目に見えぬ力がチャイルドとキリコを戦いに導いていた。
チャイルドもキリコも言葉を発せず、ただお互いを見つめ合っていた。
――と、
「仮に、仮に、二人が戦うとしてそれはどんな戦いになるだろう…つまり実弾を使っての、それになるのかね。いや、その、つまり、自分が聞きたいのは……」
あいまいに語尾を濁した発言の主はダドット・クロムゼンダー少佐だった。
「実戦に決まっているだろうが少佐」
憮然たる声をあげたのはドロムゼン・パスダード艦長だった。
「だとすると、仮にもし、チャイルドが負けたとしたら、我々はメルキアに死体を運ぶことになる。それでは…」
クロムゼンダー少佐はまたも言葉の最後を濁らせた。
「貴官においては責務を果たしたことにならんとおっしゃるか、ふん。私はただ移送の任を果たせばよい。生死は関係ない」
「何ですと艦長! そ、それでは」
「黙らっしゃい!」
ロッチナ博士が割って入った。
「この後におよんで無駄な議論は慎んでもらおう」
「む、無駄な議論ですと! そもそも本官は!」
気色ばむクロムゼンダー少佐を、
「黙らっしゃい! と申し上げた。そもそも軍中枢がチャイルドの確保を望んだのは、チャイルドが神の後継者として本物かどうかを知りたいがため、キリコに敗れ死体となれば、それが答えだ。運ぶにも及ぶまい」
「何ということを⁉」
「少佐、何度も言わせんでほしい、黙らっしゃい。
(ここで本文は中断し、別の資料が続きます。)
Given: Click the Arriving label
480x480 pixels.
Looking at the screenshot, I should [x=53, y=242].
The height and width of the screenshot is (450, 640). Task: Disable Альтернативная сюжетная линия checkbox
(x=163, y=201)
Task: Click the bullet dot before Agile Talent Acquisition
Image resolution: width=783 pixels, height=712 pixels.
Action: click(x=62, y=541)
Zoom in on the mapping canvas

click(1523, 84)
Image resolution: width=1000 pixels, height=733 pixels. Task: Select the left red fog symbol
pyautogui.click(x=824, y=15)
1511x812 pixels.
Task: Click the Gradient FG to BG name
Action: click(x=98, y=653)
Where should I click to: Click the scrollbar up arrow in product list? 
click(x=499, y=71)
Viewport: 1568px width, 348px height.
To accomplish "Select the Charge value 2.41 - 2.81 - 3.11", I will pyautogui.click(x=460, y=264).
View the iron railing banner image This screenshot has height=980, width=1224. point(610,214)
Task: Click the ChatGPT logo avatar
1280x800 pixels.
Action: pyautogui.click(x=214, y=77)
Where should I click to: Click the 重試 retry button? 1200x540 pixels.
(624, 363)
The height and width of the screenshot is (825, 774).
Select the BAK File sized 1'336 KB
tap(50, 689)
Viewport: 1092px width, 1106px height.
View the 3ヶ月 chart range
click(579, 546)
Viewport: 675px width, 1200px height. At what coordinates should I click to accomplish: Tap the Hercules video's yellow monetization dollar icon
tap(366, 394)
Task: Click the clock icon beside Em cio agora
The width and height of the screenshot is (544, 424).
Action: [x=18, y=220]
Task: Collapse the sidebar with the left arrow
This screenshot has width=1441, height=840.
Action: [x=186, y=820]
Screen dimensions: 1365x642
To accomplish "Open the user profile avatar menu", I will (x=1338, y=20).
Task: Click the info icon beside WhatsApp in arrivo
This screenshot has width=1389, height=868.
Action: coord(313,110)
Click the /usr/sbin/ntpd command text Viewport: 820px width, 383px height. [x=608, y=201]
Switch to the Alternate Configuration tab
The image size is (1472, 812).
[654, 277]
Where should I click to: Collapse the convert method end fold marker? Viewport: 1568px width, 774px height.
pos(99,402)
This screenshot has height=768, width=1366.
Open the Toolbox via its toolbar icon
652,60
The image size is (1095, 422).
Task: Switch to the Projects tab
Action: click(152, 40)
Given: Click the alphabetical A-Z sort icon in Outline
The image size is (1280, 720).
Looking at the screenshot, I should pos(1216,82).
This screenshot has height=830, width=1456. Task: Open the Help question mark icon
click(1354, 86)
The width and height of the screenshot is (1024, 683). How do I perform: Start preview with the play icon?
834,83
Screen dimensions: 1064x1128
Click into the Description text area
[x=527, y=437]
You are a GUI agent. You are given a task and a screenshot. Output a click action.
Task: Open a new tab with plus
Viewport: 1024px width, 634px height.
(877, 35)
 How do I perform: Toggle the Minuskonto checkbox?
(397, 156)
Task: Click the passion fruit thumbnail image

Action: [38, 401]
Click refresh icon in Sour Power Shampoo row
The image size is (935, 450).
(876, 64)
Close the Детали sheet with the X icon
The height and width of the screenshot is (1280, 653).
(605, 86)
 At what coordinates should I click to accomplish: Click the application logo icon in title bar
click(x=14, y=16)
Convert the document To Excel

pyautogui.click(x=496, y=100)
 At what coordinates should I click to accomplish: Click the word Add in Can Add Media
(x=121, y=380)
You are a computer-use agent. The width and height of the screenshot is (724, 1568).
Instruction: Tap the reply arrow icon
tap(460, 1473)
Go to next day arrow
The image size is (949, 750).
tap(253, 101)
私はここに“バーン”の意を受けて来ておる」
「⁉ バーンの?」
パスダード艦長とクロムゼンダー少佐の口から同時に驚きの声が漏れた。
「事がどう転んでもお二方には責めが及ぶことが無いよう計らい申そう。だからこれ以上の口出し、邪魔だては無用! お判りだな」
「……」
二人の唇が閉ざされた。それほどにメルキアにおけるバーンは畏れられた存在であった。